§ **Task objective**
Make an exact copy of the records, omitting all images.

[Stored items]
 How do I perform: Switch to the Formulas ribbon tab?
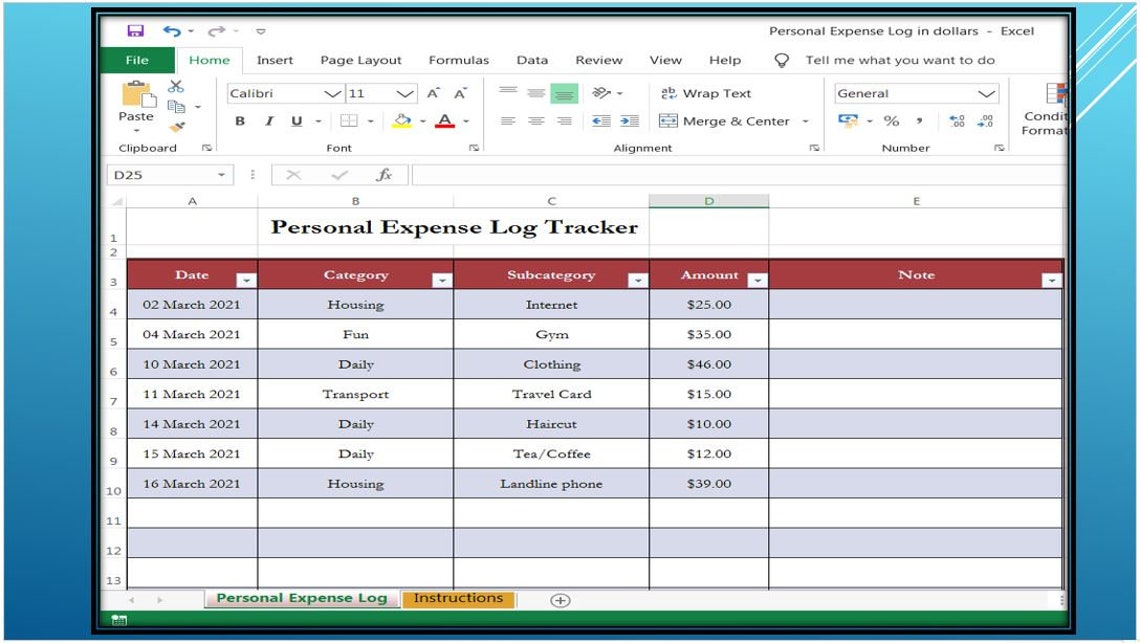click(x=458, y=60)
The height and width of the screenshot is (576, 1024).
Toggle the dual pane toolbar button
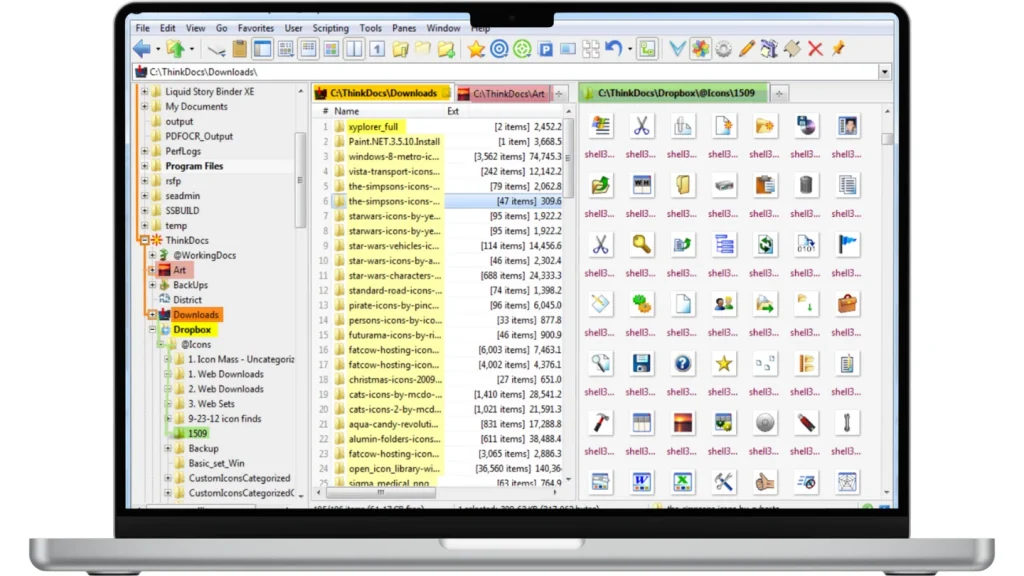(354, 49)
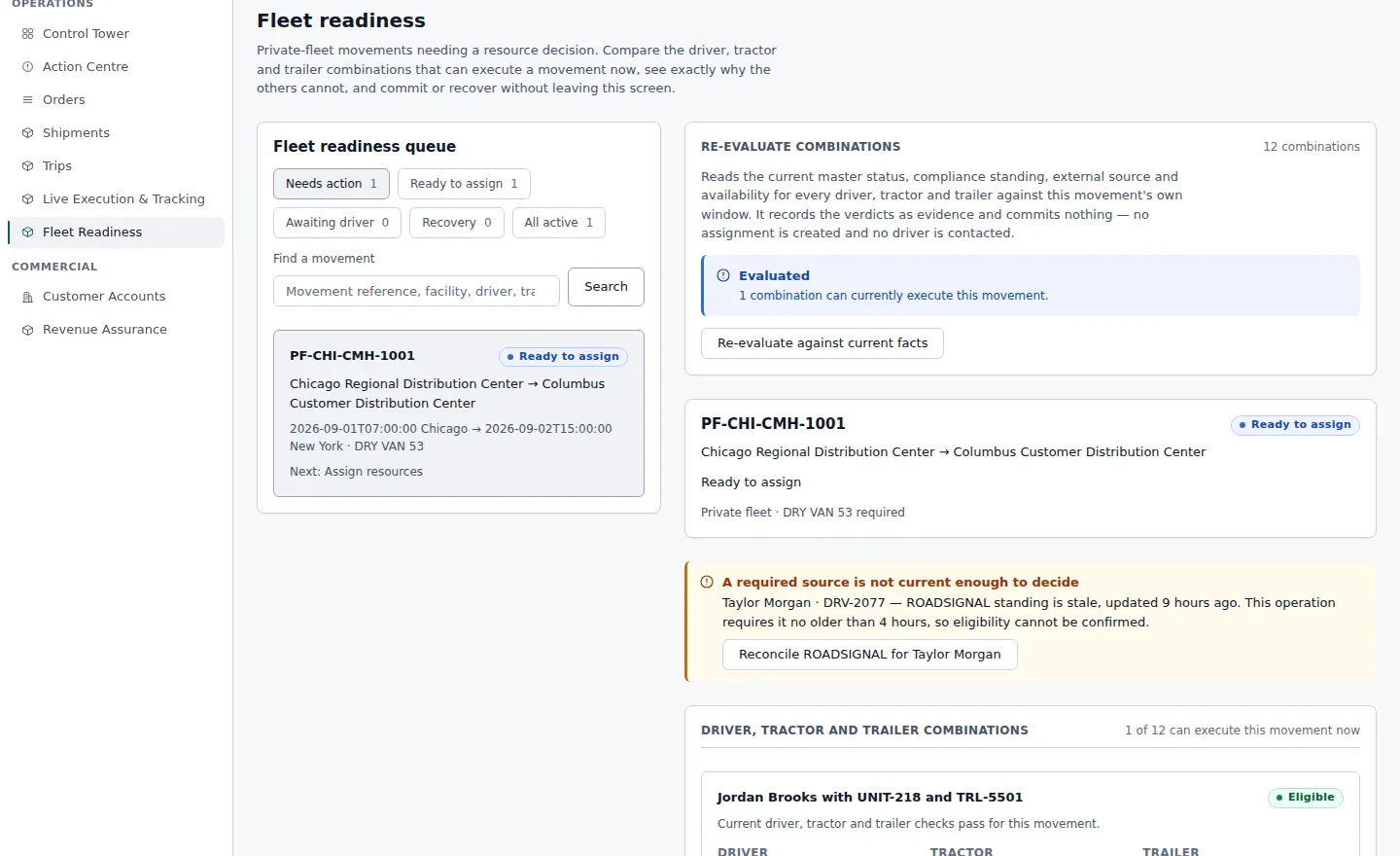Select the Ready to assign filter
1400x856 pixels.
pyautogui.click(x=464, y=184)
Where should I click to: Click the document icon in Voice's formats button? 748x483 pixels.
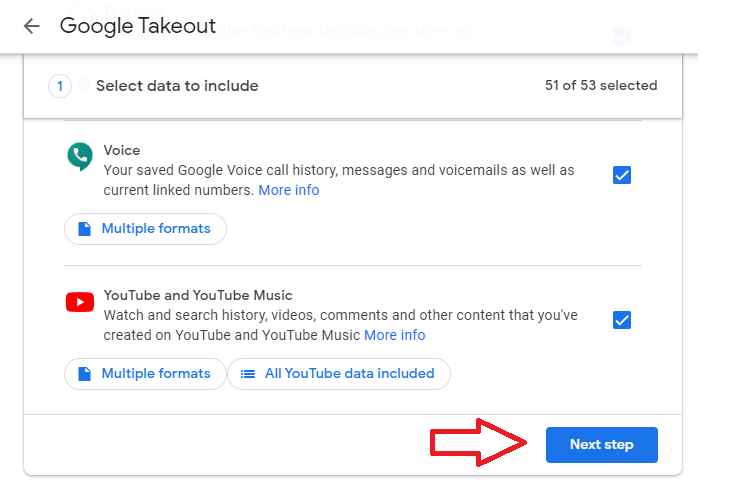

§ **Expected answer**
 How do I perform: Switch to the Formulas ribbon tab?
click(x=458, y=60)
The height and width of the screenshot is (576, 1024).
Toggle the dual pane toolbar button
(354, 49)
Select the Ready to assign filter
1400x856 pixels.
pyautogui.click(x=464, y=184)
Where should I click to: Click the document icon in Voice's formats button? 748x483 pixels.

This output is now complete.